AlwaysOn Availability Groups: Comparing On-Premises Deployments and Azure VM Deployments

Author: Sanjay Mishra

Contributors: Piyush Ranjan, Steven Schneider

Reviewers: Cephas Lin, Lori Clark, Shep Sheppard, Prem Mehra, Juergen Thomas, Luis Carlos Vargas Herring, Alexei Khalyako

 

AlwaysOn Availability Groups provides an effective solution for high availability for SQL Server in on-premises deployments as well as for Windows Azure VM deployments. Whether deployed on-premises or in Windows Azure VM, AlwaysOn Availability Groups fundamentally works the same way. However, if you are familiar with on-premises deployments of AlwaysOn Availability Groups, you may find some differences while deploying in Azure VMs, due to the differences in the way clustering and networking infrastructure works in Azure. In this article we call out these differences.

Need for a Domain Controller

Whether deploying on-premises or in Azure, AlwaysOn AG requires a domain controller (for the Windows Cluster). The difference is that, for on-premises deployments, you very likely have domain controllers, Active Directory and DNS already deployed.
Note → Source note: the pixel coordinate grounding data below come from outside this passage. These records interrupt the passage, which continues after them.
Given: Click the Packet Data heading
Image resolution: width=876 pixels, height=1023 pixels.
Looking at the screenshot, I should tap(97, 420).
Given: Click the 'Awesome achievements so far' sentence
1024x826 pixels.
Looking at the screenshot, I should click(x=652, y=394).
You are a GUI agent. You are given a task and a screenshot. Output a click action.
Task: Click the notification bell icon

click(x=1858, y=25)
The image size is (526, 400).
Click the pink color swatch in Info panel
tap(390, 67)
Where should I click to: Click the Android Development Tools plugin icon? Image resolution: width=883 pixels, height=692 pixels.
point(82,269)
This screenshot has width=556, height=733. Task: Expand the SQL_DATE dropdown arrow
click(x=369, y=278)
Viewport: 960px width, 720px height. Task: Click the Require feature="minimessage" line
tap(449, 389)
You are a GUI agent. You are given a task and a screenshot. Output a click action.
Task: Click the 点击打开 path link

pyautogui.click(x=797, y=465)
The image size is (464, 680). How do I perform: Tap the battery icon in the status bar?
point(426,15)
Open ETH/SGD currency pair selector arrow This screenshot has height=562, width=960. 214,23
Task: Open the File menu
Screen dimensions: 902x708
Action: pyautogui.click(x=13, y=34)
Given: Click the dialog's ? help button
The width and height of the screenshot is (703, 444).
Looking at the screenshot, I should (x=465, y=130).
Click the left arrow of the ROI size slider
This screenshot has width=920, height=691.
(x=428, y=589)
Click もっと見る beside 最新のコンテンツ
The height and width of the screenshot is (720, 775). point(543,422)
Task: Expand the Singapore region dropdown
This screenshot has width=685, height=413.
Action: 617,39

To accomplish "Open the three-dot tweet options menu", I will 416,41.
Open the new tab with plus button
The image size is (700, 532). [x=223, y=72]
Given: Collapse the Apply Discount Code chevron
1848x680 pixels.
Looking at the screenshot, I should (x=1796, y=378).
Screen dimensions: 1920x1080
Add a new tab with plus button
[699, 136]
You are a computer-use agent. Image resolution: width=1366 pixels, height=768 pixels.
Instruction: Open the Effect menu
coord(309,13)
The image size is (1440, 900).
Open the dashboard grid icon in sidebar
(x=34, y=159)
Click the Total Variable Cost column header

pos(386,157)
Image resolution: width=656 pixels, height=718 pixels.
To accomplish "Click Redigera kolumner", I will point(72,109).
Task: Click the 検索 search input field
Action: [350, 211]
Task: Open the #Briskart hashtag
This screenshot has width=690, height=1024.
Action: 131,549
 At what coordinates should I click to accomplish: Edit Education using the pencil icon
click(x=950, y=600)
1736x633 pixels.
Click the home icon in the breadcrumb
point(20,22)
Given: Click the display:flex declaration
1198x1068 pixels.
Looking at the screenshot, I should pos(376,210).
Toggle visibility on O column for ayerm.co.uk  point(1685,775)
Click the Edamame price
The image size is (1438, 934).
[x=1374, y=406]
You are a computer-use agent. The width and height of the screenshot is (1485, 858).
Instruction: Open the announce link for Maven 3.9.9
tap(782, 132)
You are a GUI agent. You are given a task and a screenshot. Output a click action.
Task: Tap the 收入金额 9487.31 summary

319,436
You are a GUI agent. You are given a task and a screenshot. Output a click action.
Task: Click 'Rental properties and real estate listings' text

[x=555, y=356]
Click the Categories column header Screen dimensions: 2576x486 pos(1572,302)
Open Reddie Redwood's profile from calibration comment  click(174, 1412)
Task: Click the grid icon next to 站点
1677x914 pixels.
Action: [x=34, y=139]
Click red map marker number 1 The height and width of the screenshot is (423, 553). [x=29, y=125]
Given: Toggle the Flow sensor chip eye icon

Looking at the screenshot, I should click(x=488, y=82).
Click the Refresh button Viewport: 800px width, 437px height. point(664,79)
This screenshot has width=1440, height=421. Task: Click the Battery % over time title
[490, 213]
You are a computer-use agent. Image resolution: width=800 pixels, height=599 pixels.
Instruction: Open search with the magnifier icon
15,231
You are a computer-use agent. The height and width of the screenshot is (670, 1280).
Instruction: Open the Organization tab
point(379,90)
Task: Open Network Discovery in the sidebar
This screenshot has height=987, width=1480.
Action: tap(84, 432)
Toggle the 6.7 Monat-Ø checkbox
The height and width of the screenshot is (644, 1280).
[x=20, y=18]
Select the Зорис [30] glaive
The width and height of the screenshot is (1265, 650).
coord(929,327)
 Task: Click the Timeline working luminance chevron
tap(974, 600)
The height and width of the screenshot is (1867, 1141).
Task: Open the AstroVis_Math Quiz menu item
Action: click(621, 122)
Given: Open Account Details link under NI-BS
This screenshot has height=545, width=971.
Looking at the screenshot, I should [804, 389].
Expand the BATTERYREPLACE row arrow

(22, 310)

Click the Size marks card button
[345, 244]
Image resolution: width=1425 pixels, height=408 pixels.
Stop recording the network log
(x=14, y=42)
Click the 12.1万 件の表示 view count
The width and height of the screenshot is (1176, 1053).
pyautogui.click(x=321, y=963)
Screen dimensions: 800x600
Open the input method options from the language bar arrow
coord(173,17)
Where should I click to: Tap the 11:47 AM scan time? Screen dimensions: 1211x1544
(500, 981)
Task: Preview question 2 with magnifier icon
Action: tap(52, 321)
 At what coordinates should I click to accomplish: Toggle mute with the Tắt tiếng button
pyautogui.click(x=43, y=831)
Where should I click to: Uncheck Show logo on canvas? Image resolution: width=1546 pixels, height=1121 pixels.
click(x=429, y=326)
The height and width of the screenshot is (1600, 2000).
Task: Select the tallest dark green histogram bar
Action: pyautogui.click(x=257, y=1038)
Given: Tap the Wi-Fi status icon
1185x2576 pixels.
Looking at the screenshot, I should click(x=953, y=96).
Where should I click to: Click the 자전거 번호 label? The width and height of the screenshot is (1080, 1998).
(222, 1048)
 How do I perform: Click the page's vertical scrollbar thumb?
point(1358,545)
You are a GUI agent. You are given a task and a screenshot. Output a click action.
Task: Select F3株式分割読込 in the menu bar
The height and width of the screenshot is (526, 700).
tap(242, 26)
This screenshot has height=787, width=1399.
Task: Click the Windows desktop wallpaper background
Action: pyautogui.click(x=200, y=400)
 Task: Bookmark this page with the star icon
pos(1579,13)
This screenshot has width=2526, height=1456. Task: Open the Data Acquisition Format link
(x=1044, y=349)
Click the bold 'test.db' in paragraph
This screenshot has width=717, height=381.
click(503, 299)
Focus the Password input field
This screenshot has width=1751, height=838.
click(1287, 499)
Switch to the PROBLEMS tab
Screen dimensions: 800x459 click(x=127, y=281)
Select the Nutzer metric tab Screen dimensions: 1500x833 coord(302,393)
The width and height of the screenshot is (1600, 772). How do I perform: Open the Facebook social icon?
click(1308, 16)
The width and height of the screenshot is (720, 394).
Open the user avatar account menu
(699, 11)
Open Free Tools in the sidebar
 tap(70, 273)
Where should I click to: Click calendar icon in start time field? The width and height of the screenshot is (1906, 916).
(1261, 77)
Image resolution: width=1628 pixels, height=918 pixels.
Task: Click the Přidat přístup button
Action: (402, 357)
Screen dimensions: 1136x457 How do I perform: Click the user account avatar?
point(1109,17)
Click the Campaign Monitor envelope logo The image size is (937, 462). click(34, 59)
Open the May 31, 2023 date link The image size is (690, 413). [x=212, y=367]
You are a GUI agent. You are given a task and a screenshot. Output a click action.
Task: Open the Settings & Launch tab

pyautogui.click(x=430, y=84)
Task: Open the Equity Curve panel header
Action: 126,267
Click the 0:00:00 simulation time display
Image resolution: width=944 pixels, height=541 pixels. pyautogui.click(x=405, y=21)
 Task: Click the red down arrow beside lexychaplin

If you are deploying AlwaysOn AG in Azure for the first time, or creating a new Azure environment for application, you will need to setup the domain controller, Active Directory, DNS, etc.

Creating the Windows Server Failover Cluster

A Windows Server Failover Cluster (WSFC) is the foundation for the AlwaysOn AG. Therefore, you need a WSFC whether you are deploying on-premises or in Azure. The difference is how to create the cluster. It is common to use the Failover Cluster Manager GUI to create the cluster for on-premises deployments. If you use the Failover Cluster Manager GUI to create the cluster in Azure, you may run into a few issues and the cluster may not come online. The reason is that Azure's DHCP assigns a duplicate IP to the cluster network name (CNN), and that can cause cluster communication issues. AlwaysOn AG doesn't use the CNN, therefore the workaround is to temporarily assign a link-local IP (e.g. 169.254.1.1) to the cluster network name during the cluster creation. These tasks have been wrapped in a Powershell script available for download (https://gallery.technet.microsoft.com/scriptcenter/Create-WSFC-Cluster-for-7c207d3a). Use this script to create the WSFC needed for AlwaysOn AG in Azure.

The [NT AUTHORITY\SYSTEM] Account

If you have used one of the gallery images for creating the Azure SQL Server VMs, you may find that the SQL Server login for [NT AUTHORITY\SYSTEM] doesn't exist, or the account lacks the necessary permissions to create the AlwaysOn Availability Group. Potentially, this may happen in on-premises deployments as well, depending upon your particular SQL Server install, however, we have seen this happen more often in Azure deployments. The solution is described in the KB article: https://support.microsoft.com/kb/2847723, and is integrated into the Tutorial (https://msdn.microsoft.com/en-us/library/jj870963.aspx).

The SQL Server Service Account

If you have used one of the gallery images for creating the Azure SQL Server VMs, you may find that the SQL Server service is running under a built-in account [NT Service\MSSQLSERVER]. You may like to change the SQL Server service account to an appropriate domain account. This is optional, however, be aware that if the SQL Server service account is a built-in account, you will need to use certificates for endpoint authentication (https://technet.microsoft.com/en-us/library/ff878308.aspx#Accounts).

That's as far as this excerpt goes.